Criança afirma ter visto assassinato da mãe e ela aparece para buscá-la na delegacia no Viver Melhor em Manaus

Moradores do conjunto Viver Melhor, no bairro Santa Etelvina, Zona Norte de Manaus, resgataram uma menina, aparentando entre 3 e 4 anos, na manhã desta terça-feira (1º), que perambulava supostamente há dois dias nas ruas do conjunto. O mais chocante, no entanto, é o relato da menor sobre o motivo de estar em via pública. Ela afirmou que fugiu de casa após presenciar o assassinato da mãe e o sequestro do pai. Entretanto, nesta tarde, a mãe apareceu na delegacia e disse que a criança sofre de transtornos psicológicos.
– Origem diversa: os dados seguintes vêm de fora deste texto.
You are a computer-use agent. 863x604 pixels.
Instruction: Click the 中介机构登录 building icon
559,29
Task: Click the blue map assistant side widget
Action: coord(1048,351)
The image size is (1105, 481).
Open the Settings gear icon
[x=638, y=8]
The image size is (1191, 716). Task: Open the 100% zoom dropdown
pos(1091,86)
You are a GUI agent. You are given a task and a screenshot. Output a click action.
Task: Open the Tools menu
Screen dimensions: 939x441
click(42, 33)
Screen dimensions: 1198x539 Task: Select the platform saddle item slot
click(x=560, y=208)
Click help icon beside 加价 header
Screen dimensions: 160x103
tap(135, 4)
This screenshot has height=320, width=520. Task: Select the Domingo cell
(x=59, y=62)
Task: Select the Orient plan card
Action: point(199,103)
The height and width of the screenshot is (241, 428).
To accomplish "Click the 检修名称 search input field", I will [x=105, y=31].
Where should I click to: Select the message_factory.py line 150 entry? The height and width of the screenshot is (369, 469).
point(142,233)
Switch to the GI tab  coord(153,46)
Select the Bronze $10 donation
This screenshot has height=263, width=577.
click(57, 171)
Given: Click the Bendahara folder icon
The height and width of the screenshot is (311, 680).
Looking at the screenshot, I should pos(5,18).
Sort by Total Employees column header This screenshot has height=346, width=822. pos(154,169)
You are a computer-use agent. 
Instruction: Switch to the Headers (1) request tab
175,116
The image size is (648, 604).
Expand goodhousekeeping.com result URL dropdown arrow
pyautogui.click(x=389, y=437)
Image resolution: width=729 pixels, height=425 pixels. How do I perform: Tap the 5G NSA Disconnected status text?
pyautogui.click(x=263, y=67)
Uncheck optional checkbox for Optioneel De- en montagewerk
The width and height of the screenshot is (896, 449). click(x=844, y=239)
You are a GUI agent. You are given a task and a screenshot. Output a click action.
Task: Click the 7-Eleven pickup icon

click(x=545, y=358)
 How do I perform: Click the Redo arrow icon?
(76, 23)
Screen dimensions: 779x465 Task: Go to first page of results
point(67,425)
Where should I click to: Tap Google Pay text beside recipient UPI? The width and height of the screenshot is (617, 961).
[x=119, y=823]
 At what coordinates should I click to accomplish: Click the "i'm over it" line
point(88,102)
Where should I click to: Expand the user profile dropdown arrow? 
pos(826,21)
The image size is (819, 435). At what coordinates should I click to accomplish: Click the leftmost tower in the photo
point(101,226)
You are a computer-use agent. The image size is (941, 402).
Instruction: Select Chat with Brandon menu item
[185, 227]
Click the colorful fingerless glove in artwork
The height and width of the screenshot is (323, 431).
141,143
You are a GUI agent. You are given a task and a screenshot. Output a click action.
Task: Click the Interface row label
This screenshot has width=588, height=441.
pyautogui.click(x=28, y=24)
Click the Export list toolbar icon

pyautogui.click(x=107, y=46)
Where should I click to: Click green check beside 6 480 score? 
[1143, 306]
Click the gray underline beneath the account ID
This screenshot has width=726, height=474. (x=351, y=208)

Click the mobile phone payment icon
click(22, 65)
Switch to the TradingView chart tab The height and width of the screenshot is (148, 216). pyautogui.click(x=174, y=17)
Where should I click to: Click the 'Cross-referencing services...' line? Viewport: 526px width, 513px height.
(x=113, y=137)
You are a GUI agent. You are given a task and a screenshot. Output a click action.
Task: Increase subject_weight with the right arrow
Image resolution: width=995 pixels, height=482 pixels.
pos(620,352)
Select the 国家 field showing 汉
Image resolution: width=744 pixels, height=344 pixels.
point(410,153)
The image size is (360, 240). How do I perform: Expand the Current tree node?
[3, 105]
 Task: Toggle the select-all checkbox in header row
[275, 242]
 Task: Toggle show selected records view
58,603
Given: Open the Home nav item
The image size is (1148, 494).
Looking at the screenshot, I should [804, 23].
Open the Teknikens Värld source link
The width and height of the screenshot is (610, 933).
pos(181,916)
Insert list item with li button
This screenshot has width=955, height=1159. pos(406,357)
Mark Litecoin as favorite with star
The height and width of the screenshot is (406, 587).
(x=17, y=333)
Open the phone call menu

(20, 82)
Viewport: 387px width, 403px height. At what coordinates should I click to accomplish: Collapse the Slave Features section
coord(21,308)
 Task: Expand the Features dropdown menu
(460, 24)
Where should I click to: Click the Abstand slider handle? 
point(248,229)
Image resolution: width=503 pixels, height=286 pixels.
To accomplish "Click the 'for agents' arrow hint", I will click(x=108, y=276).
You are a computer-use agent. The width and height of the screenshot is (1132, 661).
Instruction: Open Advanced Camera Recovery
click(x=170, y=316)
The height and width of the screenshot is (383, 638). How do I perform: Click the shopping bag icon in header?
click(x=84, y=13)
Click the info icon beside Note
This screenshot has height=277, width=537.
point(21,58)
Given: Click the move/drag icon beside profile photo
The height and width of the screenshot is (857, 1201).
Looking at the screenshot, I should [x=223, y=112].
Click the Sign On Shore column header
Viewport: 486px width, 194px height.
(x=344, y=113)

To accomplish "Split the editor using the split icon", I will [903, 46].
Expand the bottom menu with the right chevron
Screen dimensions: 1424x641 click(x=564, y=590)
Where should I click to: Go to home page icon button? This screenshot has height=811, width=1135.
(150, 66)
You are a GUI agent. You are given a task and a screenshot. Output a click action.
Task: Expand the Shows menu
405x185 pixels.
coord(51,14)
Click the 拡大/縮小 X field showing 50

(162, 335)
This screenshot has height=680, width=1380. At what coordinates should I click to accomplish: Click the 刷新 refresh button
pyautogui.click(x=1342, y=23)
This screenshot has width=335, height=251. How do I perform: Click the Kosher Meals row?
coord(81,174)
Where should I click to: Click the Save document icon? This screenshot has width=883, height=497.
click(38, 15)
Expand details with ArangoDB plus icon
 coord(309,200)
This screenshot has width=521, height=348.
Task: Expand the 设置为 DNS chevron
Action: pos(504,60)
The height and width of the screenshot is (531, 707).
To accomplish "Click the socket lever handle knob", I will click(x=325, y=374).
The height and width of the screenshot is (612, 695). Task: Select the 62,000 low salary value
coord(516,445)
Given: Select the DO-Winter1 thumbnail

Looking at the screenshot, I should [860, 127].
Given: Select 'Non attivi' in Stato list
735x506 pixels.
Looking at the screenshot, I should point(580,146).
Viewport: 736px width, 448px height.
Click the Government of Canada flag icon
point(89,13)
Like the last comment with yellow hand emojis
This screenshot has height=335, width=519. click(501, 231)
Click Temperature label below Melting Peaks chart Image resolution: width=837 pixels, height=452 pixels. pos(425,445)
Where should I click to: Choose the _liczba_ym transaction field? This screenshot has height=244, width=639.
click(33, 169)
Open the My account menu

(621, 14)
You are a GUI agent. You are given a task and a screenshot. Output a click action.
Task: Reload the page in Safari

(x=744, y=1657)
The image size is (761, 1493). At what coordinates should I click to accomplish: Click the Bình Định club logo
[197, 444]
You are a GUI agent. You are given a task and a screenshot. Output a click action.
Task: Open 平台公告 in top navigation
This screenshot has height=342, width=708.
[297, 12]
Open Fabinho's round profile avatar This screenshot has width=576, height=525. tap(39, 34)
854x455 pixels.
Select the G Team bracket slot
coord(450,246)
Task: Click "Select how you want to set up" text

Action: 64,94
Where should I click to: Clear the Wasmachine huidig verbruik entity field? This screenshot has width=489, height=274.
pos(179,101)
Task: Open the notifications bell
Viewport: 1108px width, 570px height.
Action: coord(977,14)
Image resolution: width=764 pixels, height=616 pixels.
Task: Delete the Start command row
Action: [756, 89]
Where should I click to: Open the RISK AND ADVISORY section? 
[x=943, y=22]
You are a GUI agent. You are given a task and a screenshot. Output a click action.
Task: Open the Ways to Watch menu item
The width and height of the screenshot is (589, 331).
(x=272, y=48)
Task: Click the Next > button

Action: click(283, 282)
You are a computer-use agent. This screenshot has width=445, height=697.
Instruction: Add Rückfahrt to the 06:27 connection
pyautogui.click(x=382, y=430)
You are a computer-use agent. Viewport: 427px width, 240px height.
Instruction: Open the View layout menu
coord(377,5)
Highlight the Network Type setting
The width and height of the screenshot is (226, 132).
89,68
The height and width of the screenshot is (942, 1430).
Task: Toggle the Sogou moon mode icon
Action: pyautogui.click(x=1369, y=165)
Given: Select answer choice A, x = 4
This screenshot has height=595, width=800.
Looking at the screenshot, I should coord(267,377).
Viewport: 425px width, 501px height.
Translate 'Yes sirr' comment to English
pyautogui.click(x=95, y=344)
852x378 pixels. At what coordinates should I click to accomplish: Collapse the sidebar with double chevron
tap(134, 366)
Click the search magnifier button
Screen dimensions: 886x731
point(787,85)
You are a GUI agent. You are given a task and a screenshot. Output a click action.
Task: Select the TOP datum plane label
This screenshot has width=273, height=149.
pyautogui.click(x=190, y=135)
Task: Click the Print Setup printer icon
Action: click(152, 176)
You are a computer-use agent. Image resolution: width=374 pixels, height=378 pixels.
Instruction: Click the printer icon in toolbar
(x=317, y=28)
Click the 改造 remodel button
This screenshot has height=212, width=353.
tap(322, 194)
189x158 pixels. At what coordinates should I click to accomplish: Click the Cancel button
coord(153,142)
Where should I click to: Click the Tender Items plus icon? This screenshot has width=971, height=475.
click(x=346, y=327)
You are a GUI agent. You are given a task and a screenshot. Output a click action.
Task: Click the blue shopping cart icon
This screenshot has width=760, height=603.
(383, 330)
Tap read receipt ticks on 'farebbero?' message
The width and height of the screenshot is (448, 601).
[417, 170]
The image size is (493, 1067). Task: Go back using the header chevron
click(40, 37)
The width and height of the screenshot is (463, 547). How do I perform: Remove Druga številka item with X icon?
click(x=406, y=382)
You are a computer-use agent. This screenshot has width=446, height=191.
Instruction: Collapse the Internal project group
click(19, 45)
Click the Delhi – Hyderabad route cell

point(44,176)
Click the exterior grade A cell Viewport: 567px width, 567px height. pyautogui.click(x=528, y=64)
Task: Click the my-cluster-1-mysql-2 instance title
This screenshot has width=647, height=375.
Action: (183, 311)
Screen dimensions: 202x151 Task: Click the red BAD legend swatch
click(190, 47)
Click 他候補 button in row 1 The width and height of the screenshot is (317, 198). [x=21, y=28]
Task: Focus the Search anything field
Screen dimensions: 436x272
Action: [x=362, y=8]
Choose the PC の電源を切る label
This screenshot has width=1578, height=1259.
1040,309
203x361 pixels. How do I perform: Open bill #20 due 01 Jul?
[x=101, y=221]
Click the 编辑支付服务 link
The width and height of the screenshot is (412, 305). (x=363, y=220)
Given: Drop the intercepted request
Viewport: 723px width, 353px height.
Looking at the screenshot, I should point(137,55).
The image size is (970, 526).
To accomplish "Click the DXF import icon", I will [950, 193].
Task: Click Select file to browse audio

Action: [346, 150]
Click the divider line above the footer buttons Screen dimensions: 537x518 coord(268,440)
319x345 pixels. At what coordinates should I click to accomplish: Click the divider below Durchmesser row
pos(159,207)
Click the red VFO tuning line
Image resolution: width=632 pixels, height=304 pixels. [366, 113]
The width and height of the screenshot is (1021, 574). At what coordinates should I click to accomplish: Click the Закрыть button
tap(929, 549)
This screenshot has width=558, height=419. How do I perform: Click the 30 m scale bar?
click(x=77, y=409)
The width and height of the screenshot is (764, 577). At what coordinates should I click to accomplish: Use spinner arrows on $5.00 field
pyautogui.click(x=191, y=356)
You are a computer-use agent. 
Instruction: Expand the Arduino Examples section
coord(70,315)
“Ela afirmava que dois homens teriam entrado na casa dela e matado a mãe, que ficou cheia de sangue. Depois descreveu que arrastaram o pai dela para o mato e que o irmão foi atrás dele para ajudar”, disse o empresário Claudio Santos.

De acordo com a estudante Thays Motta, de 18 anos, que ajudou a cuidar da criança, ela estava apenas de calcinha, descalça e suja, pedindo ajuda e comida em um dos pontos de ônibus do conjunto.

“Um senhor passou hoje de manhã perguntando se algum morador a conhecia. Ele reconheceu a menina, por já ter a visto outros dias no mesmo local. Como era homem, ficou com medo de ser mal interpretado. Ele pediu que minha outra irmã pudesse ajudá-la”.

Com ajuda de um amigo, as irmãs acionaram a Polícia Militar – que conduziu a todos para a Delegacia Especializada em Proteção à Criança e ao Adolescente (Depca), no Planalto. No local, a menor passou por atendimento com uma psicóloga.

Segundo a delegada Juliana Tuma, a criança contou que viu a mãe sendo morta, que havia muito sangue e chegou a simular, com um objeto, movimentos semelhantes a facadas, na altura do tórax. Tuma informou que a prioridade, no entanto, é garantir o bem-estar da criança para que ela saia da situação de vulnerabilidade. Desta forma, a pequena será encaminhada para um dos postos de acolhimento públicos destinados às crianças e aos adolescentes.

“Fizemos a requisição dos exames de saúde e de conjunção carnal para verificar se houve alguma consequência à saúde dela devido ao período em que esteve exposta na rua. Também solicitamos conjunção carnal e coito anal para ter certeza que não houve abuso sexual”.

Moradores levaram a criança para a Depca, onde foi encontrada pela mãe
Ainda durante o procedimento na delegacia, uma mulher ligou para o local afirmando ser a mãe da menor encontrada. A delegada confirmou que a pessoa apresentou os documentos correspondentes. Segundo a mãe, uma autônoma de 19 anos, a criança tem problemas psiquiátricos e já teria fugido outras vezes.

Ela alega que a filha tem o hábito de simular histórias violentas e que já teria, inclusive, tentado se atirar da janela da casa onde mora. Ela desmente as testemunhas, afirmando que a criança sumiu na manhã desta terça-feira e não há dois dias. Segundo ela, quando foi procurar a menina, descobriu que ela havia sido levada para a delegacia.

A titular da Depca confirmou que, mesmo diante da comprovação da maternidade, será necessário solicitar o “desacolhimento”, ou seja, requisitar que o Estado devolva, formalmente, a criança aos seus cuidados.

Psicologia pode ajudar

De acordo com a psicóloga e professora da Universidade Federal do Amazonas (Ufam), Cláudia Sampaio, é preciso que uma atuação conjunta possa garantir um atendimento psicossocial à criança. Na visão da profissional, independente da verdade ou não, a história apresentada pela menor, por si só, demonstra uma vivência de exposição a conteúdos violentos.

“Não é possível fazer um diagnóstico sem uma análise cuidadosa, mas, com certeza, essa criança passa por sofrimentos psicológicos, que podem ter diversos motivos. Ela tem o direito de receber atenção dos mecanismos que já existem no Estado, e a família precisa fazer parte disso”.

Coordenadora do Laboratório de Intervenção Social e Desenvolvimento Comunitário da universidade, Cláudia é professora de risco, proteção e vulnerabilidade no programa de mestrado da Universidade. Ela alerta não apenas para a situação da menina, mas também para o contexto familiar em que ela se encontra.

Para ela, a mãe também deve receber atenção especial, para que se possa compreender os motivos pelos quais a criança não tem recebido a devida atenção.

“É preciso cuidado para não condenar a mãe, que precisa de ajuda tanto quanto a filha. Uma criança desta idade estar sozinha é inaceitável, porém é preciso que se descubra que dificuldades a mãe está encontrando para dar a atenção necessária para a filha”, finaliza.